The View From Frankfurt

In Frankfurt earlier this month, the question I was most frequently asked was: “What are you hearing about price increases?”

With the costs of basic home textiles ingredients such as cotton, polyester and feathers all up sharply and likely to remain steep so for the foreseeable future, it would appear there's not much left to cut.

Manufacturers — whether they were working the Heimtextil show or exhibiting — said no major U.S. retailer wants to be the first to raise prices. I heard from some that customers are attempting to set deadlines after which they will not accept price increases. Several suppliers told me product will be de-speced to hold price increases to a minimum. Raw materials price hikes are too large to be covered entirely by de-specing, they said, and manufacturing margins are too low to give anything further away.

That was the big angst. Overall, the mood was positive compared to a year ago. Inventories had thinned to the point that orders for the first six months of the year look decent. The big question: What happens when those goods hit the shelves? Will replenishment orders follow? If so, at what pace?

I was heartened when Messe Frankfurt put out its attendance report last week to see the show had gained a couple of thousand visitors this year. Final tally: 72,000. On opening day, it felt about the same to me as 2009, and on the second day it seemed to pick up a bit. The throngs of U.S. attendees that once characterized the show are no longer in the aisles, and many U.S. retailers sent sourcing personnel rather than buyers.

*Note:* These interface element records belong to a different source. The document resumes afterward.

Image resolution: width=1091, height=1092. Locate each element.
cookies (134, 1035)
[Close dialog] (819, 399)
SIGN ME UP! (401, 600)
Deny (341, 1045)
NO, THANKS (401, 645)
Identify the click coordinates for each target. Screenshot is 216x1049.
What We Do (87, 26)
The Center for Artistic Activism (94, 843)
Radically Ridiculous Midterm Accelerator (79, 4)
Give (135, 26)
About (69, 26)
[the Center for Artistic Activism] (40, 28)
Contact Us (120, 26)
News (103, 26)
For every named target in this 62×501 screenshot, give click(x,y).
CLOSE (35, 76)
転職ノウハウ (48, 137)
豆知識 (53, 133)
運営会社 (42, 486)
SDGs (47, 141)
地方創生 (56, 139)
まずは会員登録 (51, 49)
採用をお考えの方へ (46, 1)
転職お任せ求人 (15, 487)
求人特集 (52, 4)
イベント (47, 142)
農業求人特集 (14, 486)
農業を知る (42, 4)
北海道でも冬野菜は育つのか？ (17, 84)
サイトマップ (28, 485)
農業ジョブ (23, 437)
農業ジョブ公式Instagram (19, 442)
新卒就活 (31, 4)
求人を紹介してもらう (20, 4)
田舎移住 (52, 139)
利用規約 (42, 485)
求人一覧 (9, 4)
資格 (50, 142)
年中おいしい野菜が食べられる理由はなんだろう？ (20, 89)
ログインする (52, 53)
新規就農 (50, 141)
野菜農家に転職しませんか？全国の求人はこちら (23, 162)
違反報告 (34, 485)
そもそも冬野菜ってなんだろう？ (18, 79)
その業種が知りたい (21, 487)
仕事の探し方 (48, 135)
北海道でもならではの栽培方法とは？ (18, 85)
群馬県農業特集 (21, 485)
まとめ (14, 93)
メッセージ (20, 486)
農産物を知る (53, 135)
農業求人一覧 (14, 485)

I ran across one U.S. textiles veteran who was attending the show for the first time, and he was absolutely delighted with it. He flew in his team from China so they could meet with their sources in one place and brought along his U.S. team to meet with sources from other countries.

Exhibitors who sell globally beyond the United States had a generally positive outlook for the year in terms of better business opportunities. While the U.S. market still represents the big kahuna, they remind us, it's not the only country with consumers.

All in all, it was a satisfactory week.